The sub sonar pinged and Stills spun, blocking his ringing ears.
Ass-lickers! That fucking hurt.
Stills shot away from the hotel, on an intercept course with the descending sub. At worst, he would appear as a big, fishy contact in sonar, and at best, wouldn’t reflect much back at all.
He was ready when it pinged again. It was probably listening to the sonar reflection of the hotel. The sub wasn’t close enough to pick up the window damage in the penthouse, but it was heading straight that way. This was a cock-up in the job. And even if he managed to destroy this sub, that might bring five more of the fuckers.
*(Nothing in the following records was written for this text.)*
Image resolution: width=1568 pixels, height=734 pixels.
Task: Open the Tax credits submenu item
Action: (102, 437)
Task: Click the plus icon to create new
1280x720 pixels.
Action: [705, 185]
Stills darted up until he came fifty meters abeam of it. It was cheap cast-off mining tech, unmanned. No indication if it was remotely controlled or programmed. The main sonar and EM sensing equipment were nose-loaded, for prospecting in the ice and the ocean’s subsurface. He got behind the nose so the ping wouldn’t deafen him.
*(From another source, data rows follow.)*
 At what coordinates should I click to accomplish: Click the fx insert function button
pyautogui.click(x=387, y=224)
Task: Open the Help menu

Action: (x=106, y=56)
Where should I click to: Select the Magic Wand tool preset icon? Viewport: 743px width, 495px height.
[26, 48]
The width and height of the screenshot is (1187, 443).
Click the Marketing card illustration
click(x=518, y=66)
The sub navigated like him, using a combination of magnetic and sonic sensitivity. He drove his flukes hard, closing with the hull ahead of the sub’s rudder and stern planes. The creaking of the machinery inside fucked with his hearing. He moved farther up the hull, holding onto a forward fin with his hands.
This would be tricky.
His electroplaques were not the fine-tuned, uptown organs the Homo quantus pranced around with. The Homo quantus genetic engineers had engineered far more sensitivity and control into the electroplaques for their precious snowflakes. As always, the tribe got the dog deal.
Stills flexed a charge from his electroplaques through conducting carbon nanotubules, into magnetosomes in his arms, generating a magnetic field of a dozen microtesla, not enough to overwhelm Oler’s field of twenty microtesla, but enough to make some nice fucking pretend for the remote sub.